Al frente de la revuelta interna está Petro, cuya popularidad se debe en buena parte a las denuncias por la ’parapolítica’, un debate que le valió una impresionante visibilidad en el extranjero y el estatus de un líder. En un viraje inexplicable votó por un procurador cuyo primer propósito, en el que venía trabajando hacía meses, es renunciar a la obligación de investigar a los congresistas comprometidos con el crimen, que, como bien sabemos por las confesiones de toda la suerte de matones que han pasado por la Fiscalía o desfilado por los medios de comunicación, son la sólida mayoría.

De esta manera, Petro desiste del perfil de contradictor que le mereció el respeto de simpatizantes y contradictores para ponerse al frente del partido y ’modernizarlo’, situarlo en el centro.
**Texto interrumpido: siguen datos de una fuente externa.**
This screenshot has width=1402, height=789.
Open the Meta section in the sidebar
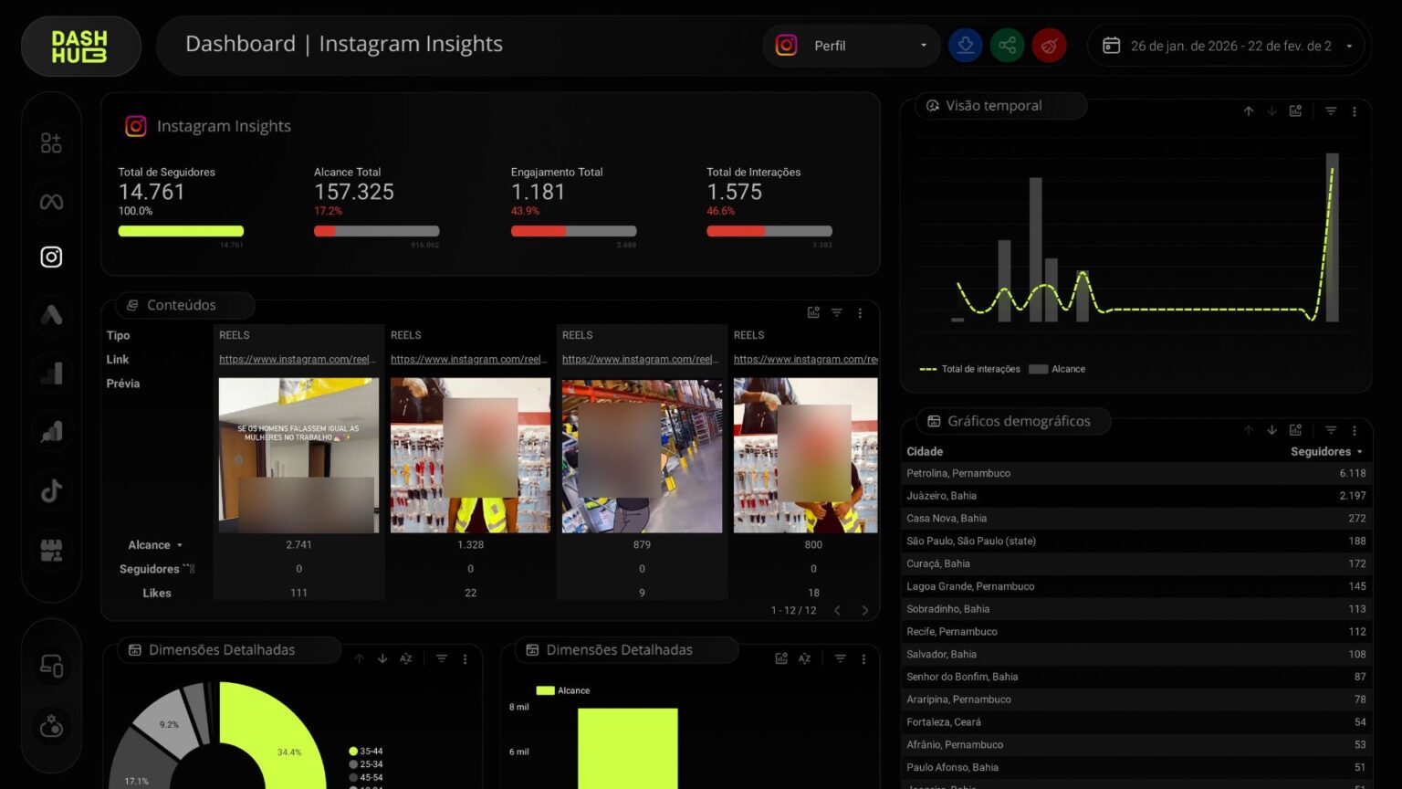coord(51,201)

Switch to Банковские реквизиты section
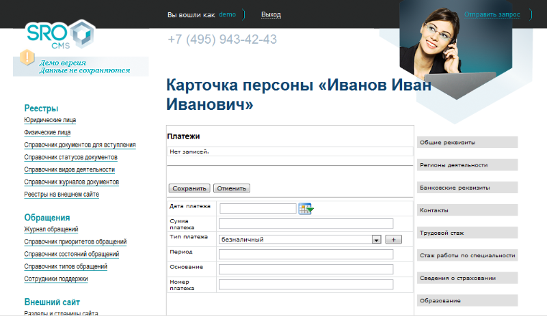[x=467, y=187]
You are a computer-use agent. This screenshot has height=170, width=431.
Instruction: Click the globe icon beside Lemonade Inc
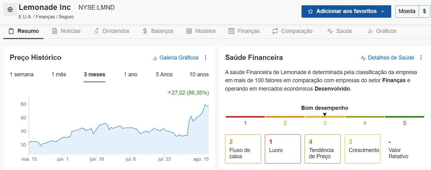10,10
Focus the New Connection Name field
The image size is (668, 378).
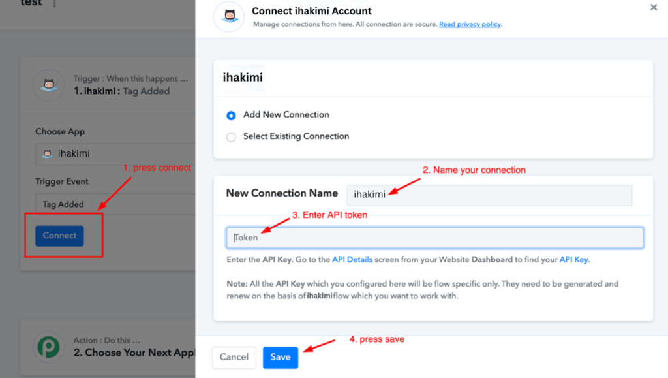coord(489,194)
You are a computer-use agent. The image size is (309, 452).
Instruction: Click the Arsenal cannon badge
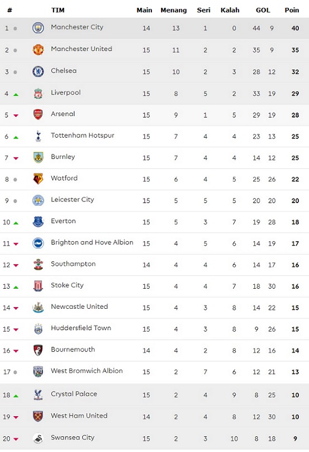38,115
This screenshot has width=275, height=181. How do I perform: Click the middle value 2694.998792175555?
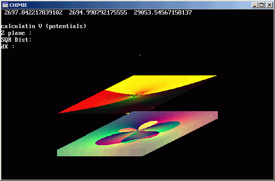click(98, 13)
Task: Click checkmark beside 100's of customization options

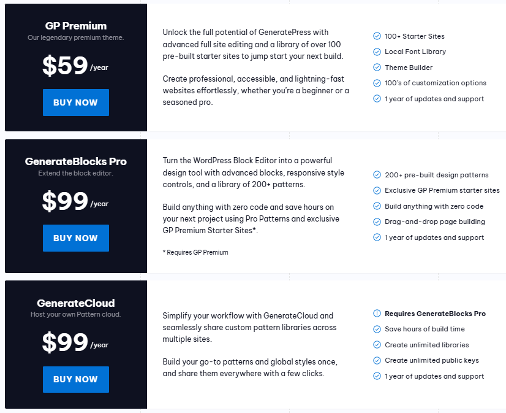Action: coord(377,83)
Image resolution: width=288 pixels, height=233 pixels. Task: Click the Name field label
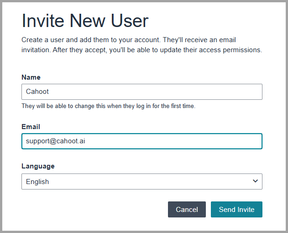tap(31, 77)
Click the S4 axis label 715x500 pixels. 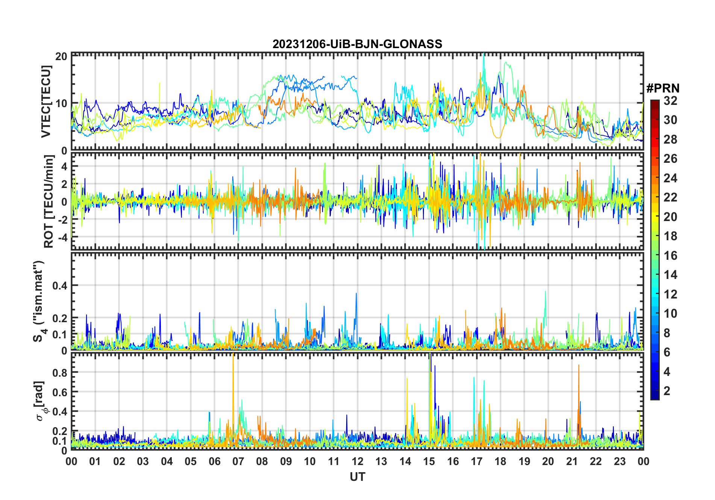tap(39, 301)
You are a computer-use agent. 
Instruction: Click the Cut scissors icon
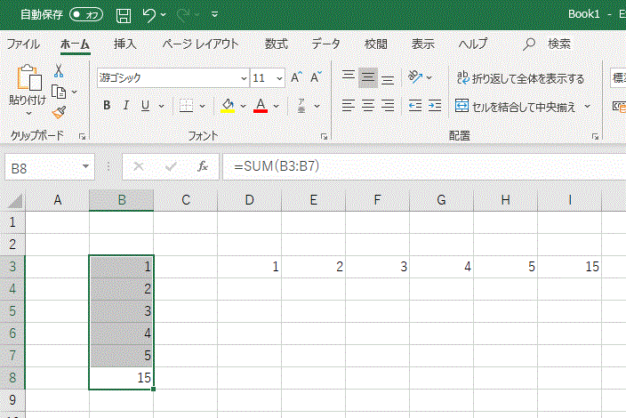pyautogui.click(x=59, y=71)
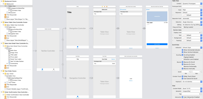Image resolution: width=203 pixels, height=99 pixels.
Task: Click the Submit button in Your Order scene
Action: 113,59

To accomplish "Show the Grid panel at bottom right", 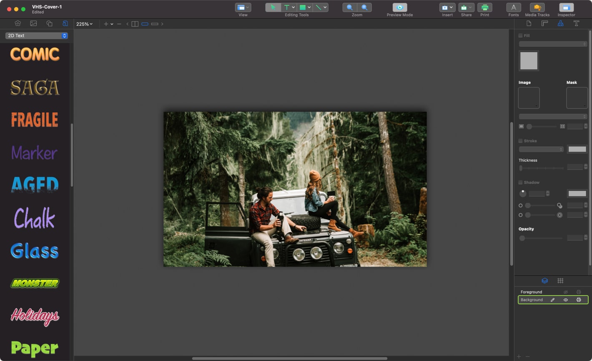I will point(561,281).
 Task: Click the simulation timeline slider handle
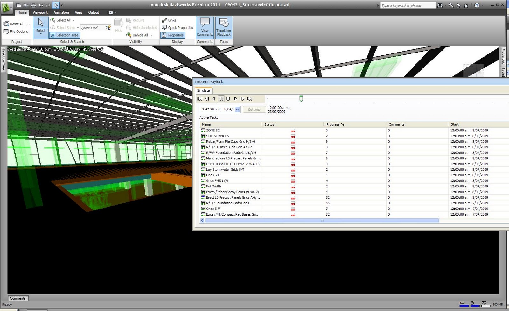[301, 99]
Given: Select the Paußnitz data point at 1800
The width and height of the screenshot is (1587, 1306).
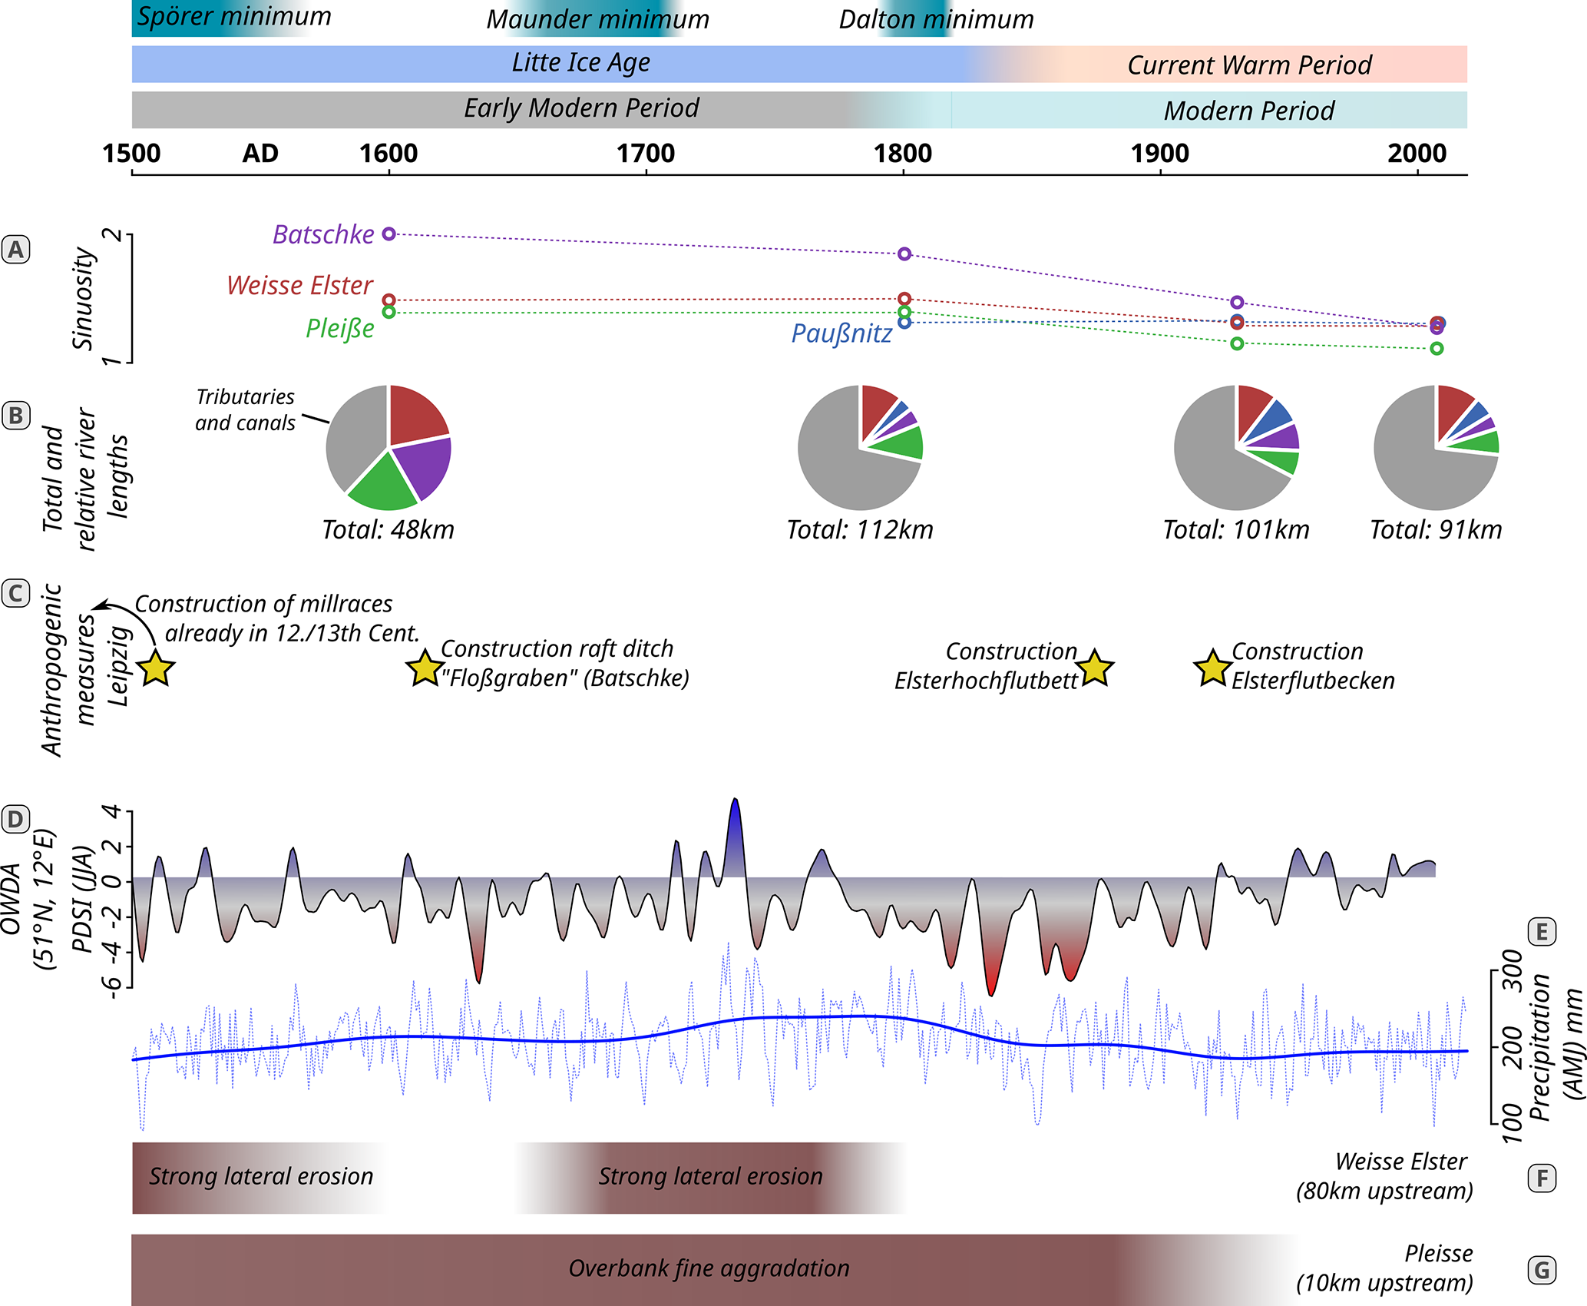Looking at the screenshot, I should tap(904, 323).
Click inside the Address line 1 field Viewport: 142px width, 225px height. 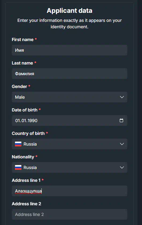coord(70,191)
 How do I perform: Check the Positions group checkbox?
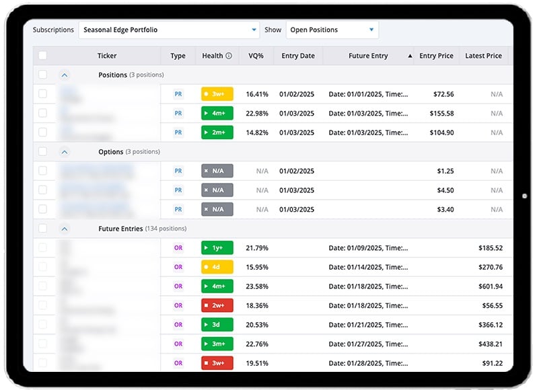pyautogui.click(x=43, y=75)
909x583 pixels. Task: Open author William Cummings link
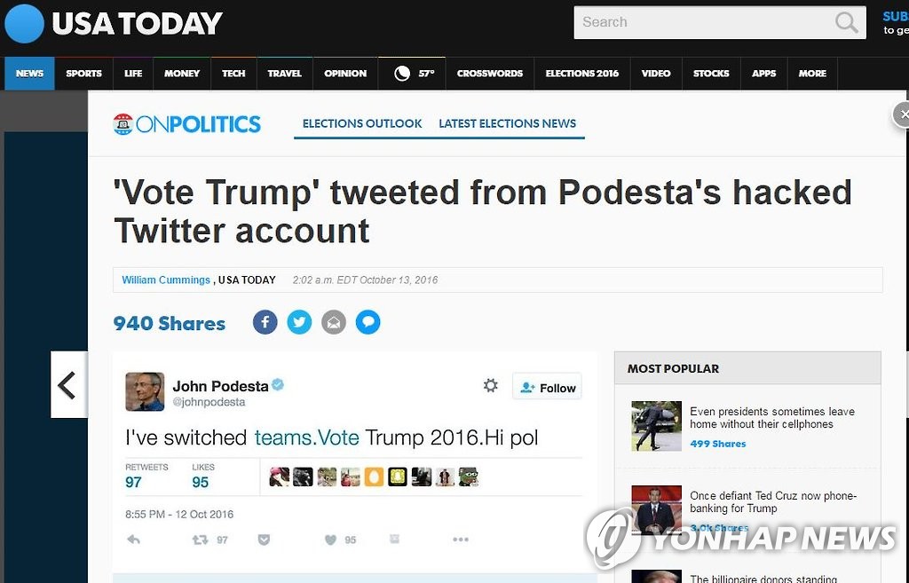166,280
El centro de la derecha. Si tuviéramos que resumir las propuestas de los candidatos en una frase, con toda tranquilidad podríamos decir, empezando por el Presidente candidato, que se consolida el orden de la mano dura y se menguan aceleradamente todas las libertades. Mano dura. Todos bajo sospecha.

Me atrevo a sugerir que, con su desempeño en las últimas semanas, el Polo acaba de iniciar una larga marcha hacia su extinción como alternativa. Si Carlos Gaviria abandona la presidencia del partido, y sin un sucesor capaz de alcanzar el nivel de coherencia e integridad del ex senador, el partido no conseguirá superar la pugna interna que desatará su salida.

Gaviria es un hombre intachable, al que no han podido enlodar a pesar de los enconados esfuerzos emprendidos por sus opositores, que se quedaron con el roñoso comentario del ’Papá Noel’, incapaces de sostenerle una conversación articulada a un intelectual soberbio, difícil de entender en un país acostumbrado a tener culebreros que vomitan diccionarios como directores de propaganda oficial.

Al final, con un partido seriamente diezmado, pero con la cara lavada como si de verdad se tratara de una alternativa, Petro intentará salir de la mano de Lucho como fórmula vicepresidencial, con un Polo de centro, del montón, en línea oficial, una opción con el rabo de paja, que, aculillado, terminará transando por un ministerio con tal de acceder al poder. El centro de la derecha he dicho y repito. A este paso, el futuro de la oposición quedará en manos de un puñado de intelectuales dedicados a opinar desde el extranjero.